Key production metrics:

job.duration p50/p95/p99 per job type
job.completed and job.failed rates
Queue depth (waiting count) per queue
Worker active count vs concurrency limit
Stalled job count

Production Checklist

□ Graceful shutdown on SIGTERM — drain active jobs before exit
□ terminationGracePeriodSeconds >= max job duration + buffer
□ Concurrency tuned per job type (I/O vs CPU bound)
□ Priority queues for time-sensitive vs bulk jobs
□ DLQ configured — failed jobs held for inspection, not silently dropped
□ Job payloads small — store large data in S3/DB, pass ID in job
□ Sensitive data not stored in job payloads (logs and UIs expose them)
□ Metrics exported: duration, throughput, error rate, queue depth
□ Alert on: queue depth spike, sustained failure rate, stalled jobs
□ Worker restarts don't lose jobs (queue is the source of truth)
□ Idempotency tested for all job handlers
□ Job timeouts set (don't let a job hang forever)

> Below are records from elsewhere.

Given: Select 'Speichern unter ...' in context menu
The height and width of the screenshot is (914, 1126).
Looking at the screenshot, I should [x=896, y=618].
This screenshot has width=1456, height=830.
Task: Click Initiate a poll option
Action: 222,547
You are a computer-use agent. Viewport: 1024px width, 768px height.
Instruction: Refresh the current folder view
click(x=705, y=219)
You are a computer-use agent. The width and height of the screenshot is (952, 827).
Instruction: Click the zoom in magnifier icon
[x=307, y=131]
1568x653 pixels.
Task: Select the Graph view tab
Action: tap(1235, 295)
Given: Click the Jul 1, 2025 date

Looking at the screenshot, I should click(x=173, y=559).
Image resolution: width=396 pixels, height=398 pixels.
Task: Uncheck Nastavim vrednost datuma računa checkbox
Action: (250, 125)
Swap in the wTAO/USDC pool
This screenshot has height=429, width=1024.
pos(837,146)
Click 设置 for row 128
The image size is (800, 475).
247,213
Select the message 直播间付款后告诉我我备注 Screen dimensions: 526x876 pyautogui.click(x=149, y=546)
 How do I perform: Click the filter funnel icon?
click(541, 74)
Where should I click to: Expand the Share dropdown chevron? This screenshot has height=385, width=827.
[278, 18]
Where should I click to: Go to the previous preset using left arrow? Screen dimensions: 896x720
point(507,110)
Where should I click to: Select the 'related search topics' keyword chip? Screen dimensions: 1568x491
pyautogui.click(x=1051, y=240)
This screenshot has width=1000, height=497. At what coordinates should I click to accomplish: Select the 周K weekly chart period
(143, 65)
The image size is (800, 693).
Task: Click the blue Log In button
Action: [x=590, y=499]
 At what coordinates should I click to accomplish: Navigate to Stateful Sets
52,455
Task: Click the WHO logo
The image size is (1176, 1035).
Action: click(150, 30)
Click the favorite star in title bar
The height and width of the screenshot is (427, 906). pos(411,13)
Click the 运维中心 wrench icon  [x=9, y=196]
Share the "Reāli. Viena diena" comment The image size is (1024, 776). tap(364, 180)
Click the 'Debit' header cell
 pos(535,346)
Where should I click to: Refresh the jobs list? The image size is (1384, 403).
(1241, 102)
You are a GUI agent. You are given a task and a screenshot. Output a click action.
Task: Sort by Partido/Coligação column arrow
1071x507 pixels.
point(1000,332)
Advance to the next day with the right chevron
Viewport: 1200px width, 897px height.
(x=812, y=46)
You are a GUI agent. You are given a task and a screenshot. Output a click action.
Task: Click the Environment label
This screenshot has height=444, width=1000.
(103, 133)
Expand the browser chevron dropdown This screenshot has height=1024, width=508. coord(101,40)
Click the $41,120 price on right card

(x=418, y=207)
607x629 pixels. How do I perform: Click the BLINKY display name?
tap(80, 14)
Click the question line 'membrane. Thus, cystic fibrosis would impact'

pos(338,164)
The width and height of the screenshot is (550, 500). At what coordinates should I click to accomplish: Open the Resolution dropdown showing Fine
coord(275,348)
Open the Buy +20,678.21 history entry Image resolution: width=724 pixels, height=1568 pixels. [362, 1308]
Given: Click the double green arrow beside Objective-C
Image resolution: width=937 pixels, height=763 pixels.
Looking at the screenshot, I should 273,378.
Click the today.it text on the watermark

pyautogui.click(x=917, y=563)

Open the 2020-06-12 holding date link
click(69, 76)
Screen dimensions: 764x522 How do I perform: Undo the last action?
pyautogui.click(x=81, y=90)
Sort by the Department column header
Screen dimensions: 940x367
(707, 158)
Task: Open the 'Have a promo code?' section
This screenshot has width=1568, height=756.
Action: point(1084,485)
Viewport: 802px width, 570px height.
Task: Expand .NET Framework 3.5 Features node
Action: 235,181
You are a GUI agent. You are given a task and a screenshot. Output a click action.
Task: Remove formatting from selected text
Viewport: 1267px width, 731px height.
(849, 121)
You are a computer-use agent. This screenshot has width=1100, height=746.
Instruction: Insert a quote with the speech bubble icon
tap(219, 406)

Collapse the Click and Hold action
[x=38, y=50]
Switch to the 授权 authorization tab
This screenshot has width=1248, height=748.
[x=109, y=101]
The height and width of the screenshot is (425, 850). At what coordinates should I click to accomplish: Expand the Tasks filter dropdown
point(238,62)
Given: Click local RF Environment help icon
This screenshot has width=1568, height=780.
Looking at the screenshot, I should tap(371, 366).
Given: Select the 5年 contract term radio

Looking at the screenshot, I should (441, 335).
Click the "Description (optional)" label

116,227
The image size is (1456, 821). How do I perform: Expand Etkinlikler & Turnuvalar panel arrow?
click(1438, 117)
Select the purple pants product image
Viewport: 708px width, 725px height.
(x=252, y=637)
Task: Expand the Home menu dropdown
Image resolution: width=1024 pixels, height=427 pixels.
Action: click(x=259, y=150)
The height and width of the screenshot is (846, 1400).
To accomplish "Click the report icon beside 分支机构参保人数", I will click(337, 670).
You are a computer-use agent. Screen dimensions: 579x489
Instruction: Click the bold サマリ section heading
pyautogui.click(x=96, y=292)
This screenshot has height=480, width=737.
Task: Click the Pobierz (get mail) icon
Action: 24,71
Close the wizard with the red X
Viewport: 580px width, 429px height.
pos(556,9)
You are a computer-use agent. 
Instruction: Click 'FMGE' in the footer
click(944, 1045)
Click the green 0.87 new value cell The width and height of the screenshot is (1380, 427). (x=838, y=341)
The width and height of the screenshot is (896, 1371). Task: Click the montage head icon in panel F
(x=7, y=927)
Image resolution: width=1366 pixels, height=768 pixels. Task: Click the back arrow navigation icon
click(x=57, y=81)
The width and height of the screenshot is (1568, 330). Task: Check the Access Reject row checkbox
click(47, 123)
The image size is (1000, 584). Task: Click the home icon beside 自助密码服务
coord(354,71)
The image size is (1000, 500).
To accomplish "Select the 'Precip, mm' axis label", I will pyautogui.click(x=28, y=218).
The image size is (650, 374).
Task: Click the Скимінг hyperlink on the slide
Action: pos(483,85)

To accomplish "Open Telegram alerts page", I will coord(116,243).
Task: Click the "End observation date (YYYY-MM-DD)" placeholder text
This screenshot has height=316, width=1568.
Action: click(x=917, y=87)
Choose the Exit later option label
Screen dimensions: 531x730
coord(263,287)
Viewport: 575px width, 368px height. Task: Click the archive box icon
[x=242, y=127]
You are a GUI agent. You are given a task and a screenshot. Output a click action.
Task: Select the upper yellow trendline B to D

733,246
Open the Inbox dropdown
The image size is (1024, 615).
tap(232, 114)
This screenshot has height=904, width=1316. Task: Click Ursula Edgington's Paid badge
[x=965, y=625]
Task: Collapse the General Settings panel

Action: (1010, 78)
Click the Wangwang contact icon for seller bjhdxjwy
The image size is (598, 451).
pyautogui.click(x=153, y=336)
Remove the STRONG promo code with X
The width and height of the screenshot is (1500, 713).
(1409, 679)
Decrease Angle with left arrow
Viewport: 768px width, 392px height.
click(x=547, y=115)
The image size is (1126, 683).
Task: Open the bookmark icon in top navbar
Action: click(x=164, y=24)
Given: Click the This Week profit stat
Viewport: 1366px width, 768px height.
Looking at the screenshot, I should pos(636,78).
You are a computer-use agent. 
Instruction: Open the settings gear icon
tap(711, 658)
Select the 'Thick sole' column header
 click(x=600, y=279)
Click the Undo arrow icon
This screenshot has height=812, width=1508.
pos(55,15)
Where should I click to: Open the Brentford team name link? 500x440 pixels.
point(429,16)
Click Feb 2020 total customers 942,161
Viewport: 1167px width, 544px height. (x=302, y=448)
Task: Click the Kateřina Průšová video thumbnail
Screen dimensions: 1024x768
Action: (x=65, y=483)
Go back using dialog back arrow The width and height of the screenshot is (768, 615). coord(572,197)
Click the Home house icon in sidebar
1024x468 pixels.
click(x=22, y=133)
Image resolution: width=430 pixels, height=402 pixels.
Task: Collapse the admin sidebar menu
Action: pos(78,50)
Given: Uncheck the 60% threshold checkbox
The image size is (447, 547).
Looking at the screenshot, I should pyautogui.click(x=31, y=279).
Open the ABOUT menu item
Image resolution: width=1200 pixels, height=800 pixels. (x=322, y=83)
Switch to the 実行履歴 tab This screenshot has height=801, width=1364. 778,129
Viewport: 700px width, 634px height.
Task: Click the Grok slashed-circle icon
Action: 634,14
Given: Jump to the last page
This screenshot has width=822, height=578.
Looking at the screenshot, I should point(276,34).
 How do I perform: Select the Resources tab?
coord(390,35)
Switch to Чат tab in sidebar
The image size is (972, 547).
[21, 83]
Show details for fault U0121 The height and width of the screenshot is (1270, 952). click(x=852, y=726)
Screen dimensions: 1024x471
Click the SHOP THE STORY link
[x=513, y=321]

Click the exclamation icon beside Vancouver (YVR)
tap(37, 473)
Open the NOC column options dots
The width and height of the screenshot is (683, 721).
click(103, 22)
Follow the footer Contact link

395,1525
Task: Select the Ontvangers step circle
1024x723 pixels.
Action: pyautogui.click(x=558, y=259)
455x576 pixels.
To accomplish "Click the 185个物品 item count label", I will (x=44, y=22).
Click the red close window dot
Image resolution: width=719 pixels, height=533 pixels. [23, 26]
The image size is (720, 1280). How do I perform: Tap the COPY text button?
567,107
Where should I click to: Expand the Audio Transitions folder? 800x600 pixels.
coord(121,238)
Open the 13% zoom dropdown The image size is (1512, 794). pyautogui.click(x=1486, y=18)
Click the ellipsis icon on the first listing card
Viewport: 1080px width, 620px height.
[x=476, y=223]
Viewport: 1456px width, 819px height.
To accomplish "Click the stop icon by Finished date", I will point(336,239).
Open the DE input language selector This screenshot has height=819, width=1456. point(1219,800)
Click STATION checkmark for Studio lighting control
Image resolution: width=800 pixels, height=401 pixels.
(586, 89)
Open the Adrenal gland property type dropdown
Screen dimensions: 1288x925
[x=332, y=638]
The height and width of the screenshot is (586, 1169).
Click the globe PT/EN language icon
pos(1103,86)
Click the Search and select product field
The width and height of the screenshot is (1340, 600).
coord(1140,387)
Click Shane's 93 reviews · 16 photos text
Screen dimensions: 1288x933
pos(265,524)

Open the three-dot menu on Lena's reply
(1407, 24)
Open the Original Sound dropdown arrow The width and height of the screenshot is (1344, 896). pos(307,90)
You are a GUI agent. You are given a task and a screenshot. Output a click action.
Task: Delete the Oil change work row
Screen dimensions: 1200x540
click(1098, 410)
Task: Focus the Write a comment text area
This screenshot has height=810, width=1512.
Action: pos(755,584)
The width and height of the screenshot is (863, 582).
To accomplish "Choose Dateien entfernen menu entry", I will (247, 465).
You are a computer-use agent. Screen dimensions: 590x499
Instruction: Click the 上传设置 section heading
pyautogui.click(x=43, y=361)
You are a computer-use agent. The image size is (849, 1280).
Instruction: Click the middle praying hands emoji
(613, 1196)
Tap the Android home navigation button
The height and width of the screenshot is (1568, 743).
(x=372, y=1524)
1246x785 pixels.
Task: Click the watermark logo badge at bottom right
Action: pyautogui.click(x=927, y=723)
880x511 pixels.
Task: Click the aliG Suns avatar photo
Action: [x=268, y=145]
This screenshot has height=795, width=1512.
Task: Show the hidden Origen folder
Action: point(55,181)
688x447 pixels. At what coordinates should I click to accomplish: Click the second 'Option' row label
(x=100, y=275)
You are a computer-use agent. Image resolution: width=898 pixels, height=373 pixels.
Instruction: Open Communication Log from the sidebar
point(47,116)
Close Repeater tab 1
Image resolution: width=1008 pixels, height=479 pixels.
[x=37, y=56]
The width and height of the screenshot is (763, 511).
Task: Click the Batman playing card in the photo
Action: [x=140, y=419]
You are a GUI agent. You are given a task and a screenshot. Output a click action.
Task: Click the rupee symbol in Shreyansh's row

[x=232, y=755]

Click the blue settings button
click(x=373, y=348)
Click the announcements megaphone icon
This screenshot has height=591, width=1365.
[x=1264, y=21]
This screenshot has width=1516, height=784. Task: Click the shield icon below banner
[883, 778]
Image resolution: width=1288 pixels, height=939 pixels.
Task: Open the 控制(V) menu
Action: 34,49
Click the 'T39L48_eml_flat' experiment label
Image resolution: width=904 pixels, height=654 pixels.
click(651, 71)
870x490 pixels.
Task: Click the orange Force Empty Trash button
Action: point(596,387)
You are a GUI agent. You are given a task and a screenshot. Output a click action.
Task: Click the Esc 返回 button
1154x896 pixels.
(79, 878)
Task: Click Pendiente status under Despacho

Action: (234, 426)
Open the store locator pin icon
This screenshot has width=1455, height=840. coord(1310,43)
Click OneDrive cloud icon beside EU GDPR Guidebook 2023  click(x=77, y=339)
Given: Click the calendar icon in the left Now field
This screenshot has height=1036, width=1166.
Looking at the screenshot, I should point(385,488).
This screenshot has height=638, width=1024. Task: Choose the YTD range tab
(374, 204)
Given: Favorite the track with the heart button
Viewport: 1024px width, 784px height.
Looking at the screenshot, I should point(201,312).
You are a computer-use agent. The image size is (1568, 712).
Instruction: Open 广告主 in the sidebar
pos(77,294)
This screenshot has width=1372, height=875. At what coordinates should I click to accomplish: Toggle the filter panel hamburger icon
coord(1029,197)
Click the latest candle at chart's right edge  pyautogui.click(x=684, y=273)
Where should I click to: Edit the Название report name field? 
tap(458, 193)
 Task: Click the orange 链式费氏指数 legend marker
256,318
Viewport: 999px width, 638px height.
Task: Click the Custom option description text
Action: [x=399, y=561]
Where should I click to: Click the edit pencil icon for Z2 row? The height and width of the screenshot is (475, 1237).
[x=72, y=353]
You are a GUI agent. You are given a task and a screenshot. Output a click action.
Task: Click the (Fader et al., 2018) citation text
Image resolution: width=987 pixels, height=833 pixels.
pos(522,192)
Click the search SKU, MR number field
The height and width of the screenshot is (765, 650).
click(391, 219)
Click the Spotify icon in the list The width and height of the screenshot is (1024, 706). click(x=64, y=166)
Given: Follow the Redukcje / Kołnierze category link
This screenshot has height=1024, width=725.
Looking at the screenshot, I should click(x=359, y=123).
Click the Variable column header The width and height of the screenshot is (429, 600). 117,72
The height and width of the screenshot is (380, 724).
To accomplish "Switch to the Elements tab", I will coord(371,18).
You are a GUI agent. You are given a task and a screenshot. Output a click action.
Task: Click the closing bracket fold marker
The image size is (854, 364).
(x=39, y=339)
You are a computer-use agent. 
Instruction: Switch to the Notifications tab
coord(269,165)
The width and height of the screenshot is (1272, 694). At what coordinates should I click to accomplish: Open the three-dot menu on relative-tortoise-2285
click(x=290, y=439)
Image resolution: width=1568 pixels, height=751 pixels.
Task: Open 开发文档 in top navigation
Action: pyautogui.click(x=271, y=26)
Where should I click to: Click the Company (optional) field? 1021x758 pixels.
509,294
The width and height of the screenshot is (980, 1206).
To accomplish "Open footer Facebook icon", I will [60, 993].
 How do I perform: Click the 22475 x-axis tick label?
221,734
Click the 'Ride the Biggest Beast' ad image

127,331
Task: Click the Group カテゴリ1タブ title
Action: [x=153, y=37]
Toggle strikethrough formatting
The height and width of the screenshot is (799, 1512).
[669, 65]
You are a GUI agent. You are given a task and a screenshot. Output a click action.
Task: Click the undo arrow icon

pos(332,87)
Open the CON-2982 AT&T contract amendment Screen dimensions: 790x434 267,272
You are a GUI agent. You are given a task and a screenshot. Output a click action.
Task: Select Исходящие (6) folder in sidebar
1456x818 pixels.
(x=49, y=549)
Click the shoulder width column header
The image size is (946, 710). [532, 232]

Job payload size discipline:

// WRONG — large payload in queue
await queue.add('process-upload', {
	fileContents: Buffer.from(file).toString('base64') // MB of data
});

// RIGHT — store large data separately, pass reference
const s3Key = await s3.upload(file);
await queue.add('process-upload', { s3Key }); // tiny payload

Job payloads live in Redis/Postgres — keep them small. Aim for under 1KB. If you need more, store it in S3 or a DB table and reference it by ID.